Dla takich par osobne sypialnie to sposób na zachowanie własnej tożsamości, wyeliminowania spięć, stworzenie własnej przestrzeni, a nawet podgrzanie erotycznej atmosfery. Wzajemne zapraszanie się do wybranej sypialni, to jak wieczne umawianie się na randki. Tu na nudę nie ma miejsca. - Niewątpliwie w takich przypadkach sypianie osobno pomaga zachować związek – podsumowuje Piotr Stoń, psychiatra i psychoterapeuta.
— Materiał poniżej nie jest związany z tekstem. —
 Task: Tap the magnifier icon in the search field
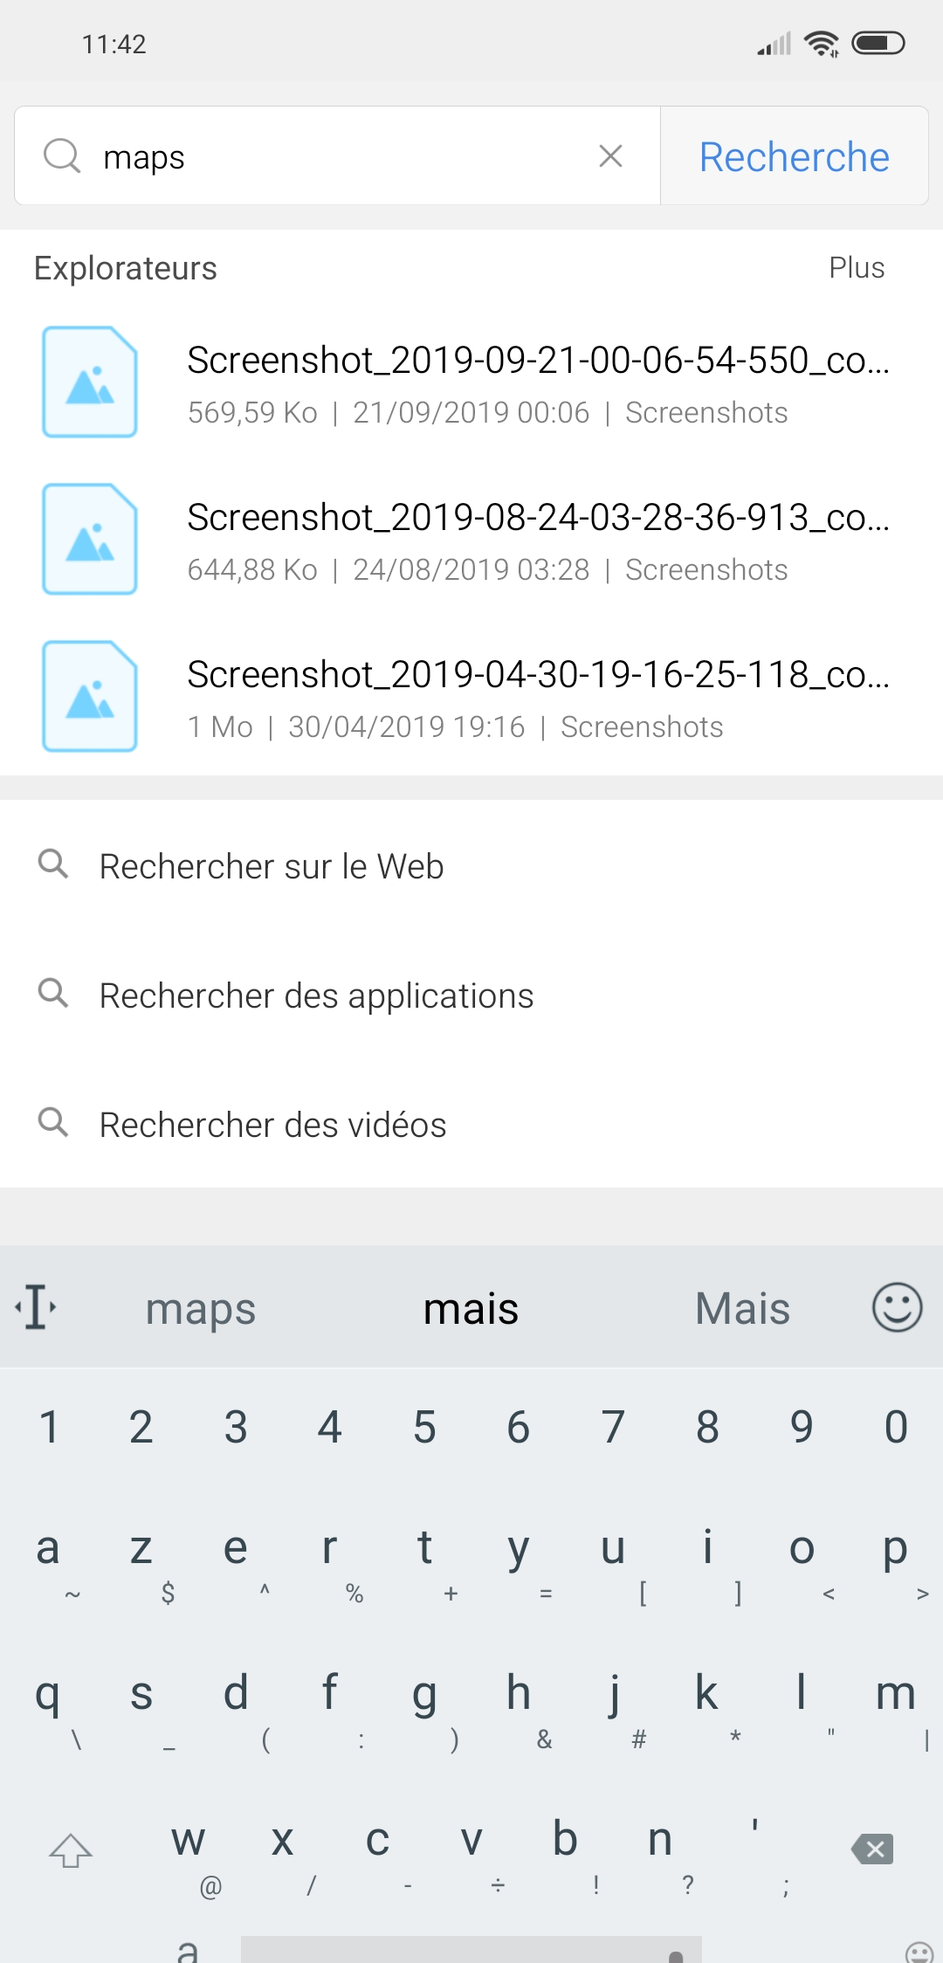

POLECAMY: * Mąż opowiada o naszym seksie!*
Wspólne łóżko - pole bitwy czy sztuka kompromisu?
Nie ulega wątpliwości, że wspólne spanie to sztuka kompromisu. - Nie śpię z mężem, bo niby mu wszystko przeszkadza... Ma kłopoty z bezsennością, stresem etc. 10 lat to tak trwa. Ostatnio jest coraz gorzej z dogadaniem się - żali się Ewa.
Przykład Ewy oznaczać może, że w związku pojawiły się kłopoty. - Jeżeli obie strony w pełni akceptują sypianie w osobnych łóżkach, wtedy nie jest to problemem. Natomiast jeśli jedna ze stron czuje dyskomfort lub ma poczucie winy, wtedy pomocna może okazać się porada psychoterapeuty – tłumaczy Piotr Stoń, psychiatra i psychoterapeuta. – Warto być czujnym, ponieważ sama decyzja o sypianiu w dwóch oddzielnych pokojach, może oznaczać kłopoty z bliskością w związku.
Zapewne z tego powodu wspomniany już Honoriusz Balzak zalecał osobne spanie tylko parom o bardzo długim stażu. (Tekst: ml)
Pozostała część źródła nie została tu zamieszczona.